23rd June 2017
In this week’s issue….
We take a break this week from our regular ATC Extra coverage….
I’ve been tied up with Royal Ascot this week and the only races of interest to me tomorrow are the ones I’ve covered for my paid members on ATC….
It does no harm to take a breather. There’s no shortage of races for us to target in the weeks ahead. We’ll get back down to business as usual next weekend….
In the meantime, here’s something from the ATC archive that you may find of interest – some thoughts on my approach to races and making selections….
Ultimately, every bet I place is based on an assessment of individual horses.
Each horse is different. Each has its own unique quirks and characteristics. Each horse is in a specific time and place on the curve.
Each horse must be taken on a case-by-case basis within the context of the individual race, the conditions the race presents and the unique set of circumstances surrounding it.
Stats are a useful and informative starting point – an initial route into a race. That’s how I use the stats.
The statistical record can tell you a great deal about the type of horse that tends to win a specific contest. It can point you to horses of interest. But we should always be mindful that there are limits to what the stats can achieve.

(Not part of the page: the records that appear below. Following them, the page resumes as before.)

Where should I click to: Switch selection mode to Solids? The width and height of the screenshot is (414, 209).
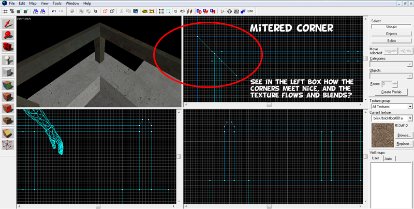(x=391, y=40)
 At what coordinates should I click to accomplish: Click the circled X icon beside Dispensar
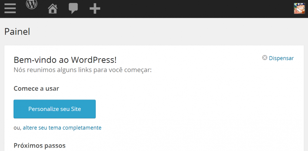click(x=265, y=58)
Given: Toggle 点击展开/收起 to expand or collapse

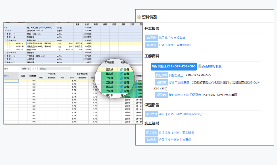Looking at the screenshot, I should pyautogui.click(x=211, y=66).
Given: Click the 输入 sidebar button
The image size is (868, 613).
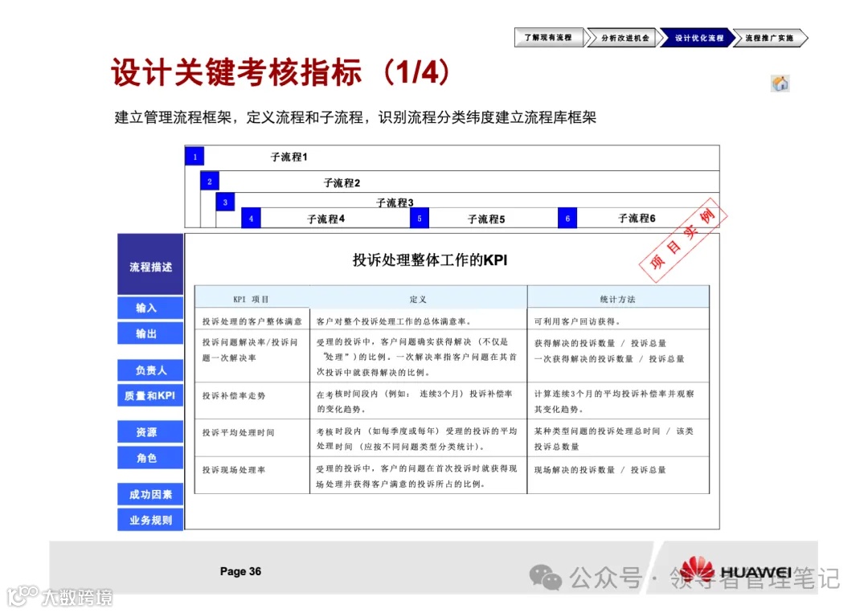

The statistical record can tell you that younger horses have a far better record in a specific race than older horses. Or that horses that have met a specific form-based yardstick are traditionally of most interest.
But beyond that the stats are silent. They can’t tell you if an individual horse is fit. Or that it will go on ground it has never tried before. Or that some topographical aspect of a specific track won’t suit. Or that inhabitants of the yard have started coughing.
The stats act as a guide. They can offer clues and pointers on which you can base a deeper investigation into a specific horse. They are a starting point – as opposed to an out-and-out selection tool.
Ultimately, wherever the stats point you must come back to the individual horses.
There is no getting away from that – unless you are happy to bet mechanically (and there’s nothing wrong with that, if that’s the way you choose to play).
I don’t look at stats as some kind of winning formula – a case of A+B+C+D+E = winner. The game is a little more complex and idiosyncratic than that.
Instead, I approach the stats merely as another piece in the information puzzle – one that might lead to the horses which are worth looking at more closely.
I say it again. Where horse-racing is concerned, it’s all about the horses.
You can’t get around them. You can’t get away from them. But I think that’s what a lot of punters try to do.
Studying horses and trying to figure them out is hard work – even when you enjoy it and you’ve been at the exercise for years.
Shove a 20-runner handicap under the nose of the average punter and tell him he’s got to take a view on each of the individual runners – based on profile, performance & preparation – and he’s going to run a mile.
Some punters are busy and don’t have time. Other are lazy and can’t be bothered. Some don’t know what they’re doing. Others are not inclined to learn. Each of these people is looking for short-cuts.
Stats, mechanical systems, databases, Holy Grail algorithms – all these things represent shortcuts. They pander to the view that there is some way of winning at racing that doesn’t require any actual knowledge of the sport or the individual equine athletes that participate in it.
Don’t get me wrong. As, I’ve said, I use stats and databases myself. Both are great tools – useful tools when used properly and when their limitations are acknowledged and respected. But they are not magic.
A database is not a witch doctor. A database is just a database. It’s just another way of accessing and interrogating information.
A database shouldn’t be confused with a software programme that enables you to find a steady stream of winners at the click of a button.
A stat is not an incantation that brings desired race results to pass if you repeat it often enough. A stat is just a stat. It refers to things that happened previously.
Whether an individual horse upholds a key stat will depend more on the horse than the previous strength of the stat.
In racing, it all boils down to the horses eventually. Stats don’t run races. Nor do algorithms. Or systems. Horses do.
It doesn’t matter what statistical boxes a horse ticks. It won’t win a big race if it isn’t fit, isn’t firing, isn’t suited to ground and track or faces some other condition or circumstances that represents a big negative….
That’s all from me this week. Enjoy your weekend.